Indeed, the much-lamented rise in income inequality and feelings of powerlessness among working Canadians aren’t mysterious consequences of participating in the global economy. Rather, they’re the predictable consequences of our country signing a trade deal that greatly empowers corporations and their investors at the expense of everyone else.
...
ISDS, which has now been adopted in other international trade deals, has created an extraordinary set of legal rights for corporate investors. “If anyone doesn’t need to be protected it’s these guys,” notes Toronto trade lawyer Steven Shrybman.
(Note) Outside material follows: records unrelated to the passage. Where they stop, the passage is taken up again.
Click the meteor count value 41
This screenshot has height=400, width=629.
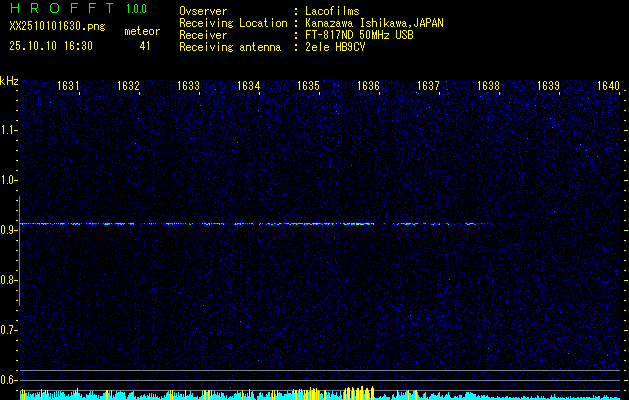pos(145,46)
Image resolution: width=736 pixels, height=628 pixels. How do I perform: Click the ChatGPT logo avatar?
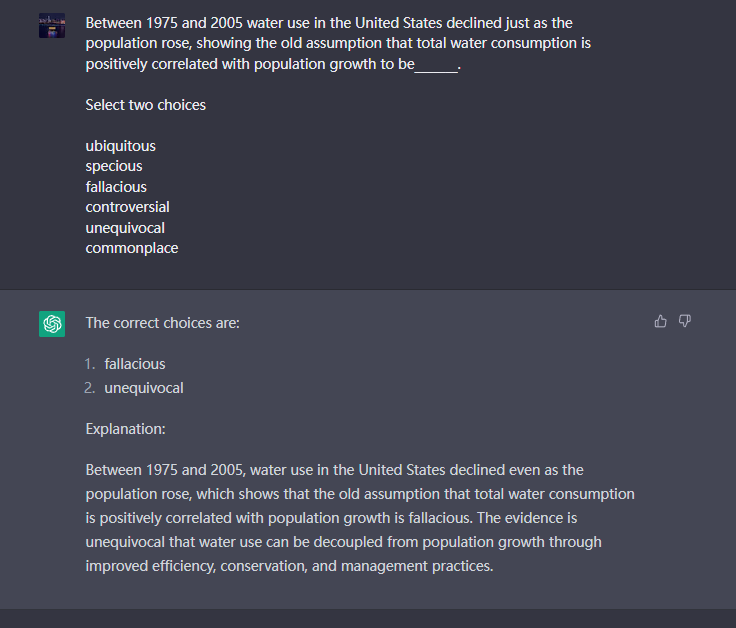52,324
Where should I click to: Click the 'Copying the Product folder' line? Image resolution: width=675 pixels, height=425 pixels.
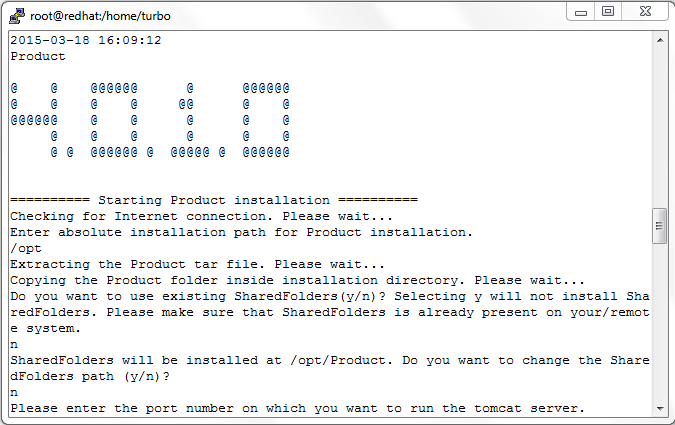click(x=297, y=280)
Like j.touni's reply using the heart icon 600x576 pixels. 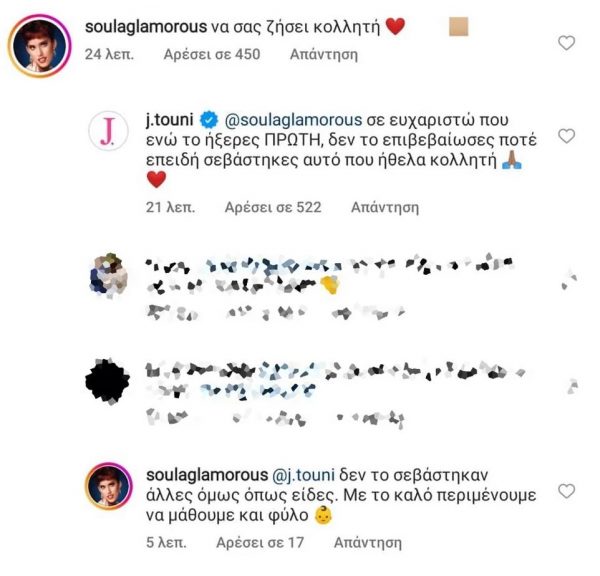[x=566, y=136]
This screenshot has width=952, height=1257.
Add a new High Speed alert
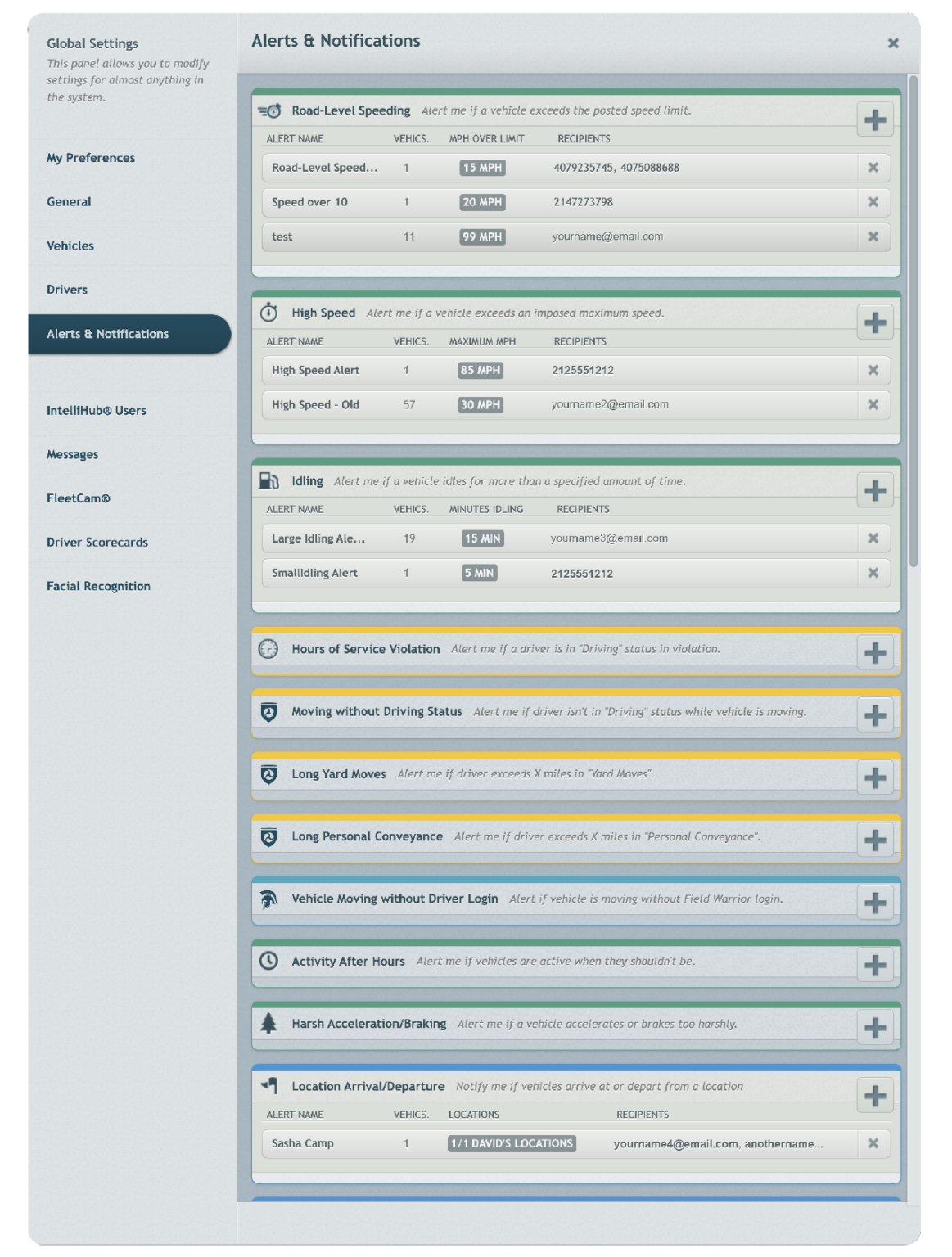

Yet “these guys” enjoy legal protections much stronger than the protections available, for instance, under international human rights laws — for victims of torture and wrongful imprisonment.

Furthermore, NAFTA gives corporations rights — but no responsibilities, Van Harten says. Governments can’t bring a claim against a corporation for breaching NAFTA, and affected individuals and groups have no right to standing at the tribunals.

Indeed, NAFTA provides few rights for citizens or workers to counter all this corporate power, only “side deals” on labour and the environment that are weak and largely unenforceable.
...
The NAFTA renegotiation should be an opportunity to revise the trade deal to include rights for workers and citizens, not just corporate investors.
- Meanwhile, Jessica Elgot discusses a UK push to develop organized bargaining structures for self-employed workers.

- Andy Beckett traces how both of the UK's main parties have come around to recognizing the dangers of unfettered corporate control. And Matt Bruenig comments on the need to confront capital in order to rein in inequality.

- Trish Audette-Longo points out Greenpeace's work documenting the track record of pipeline operators - who are regularly spilling while demanding approvals for new projects based on their supposed concern about safety. And Damian Carrington reports on new research showing how the effects of climate change will be extremely dangerous even for healthy people. 

- Finally, Jerry Dias writes that it's time to call out Brad Wall as a liar for his deception about Saskatchewan's Crown corporations. John Conway explores what's become of the CCF's plans for public ownership as a central aspect of economic development. And Pamela Cowan discusses Saskatchewan's persistent racial divide.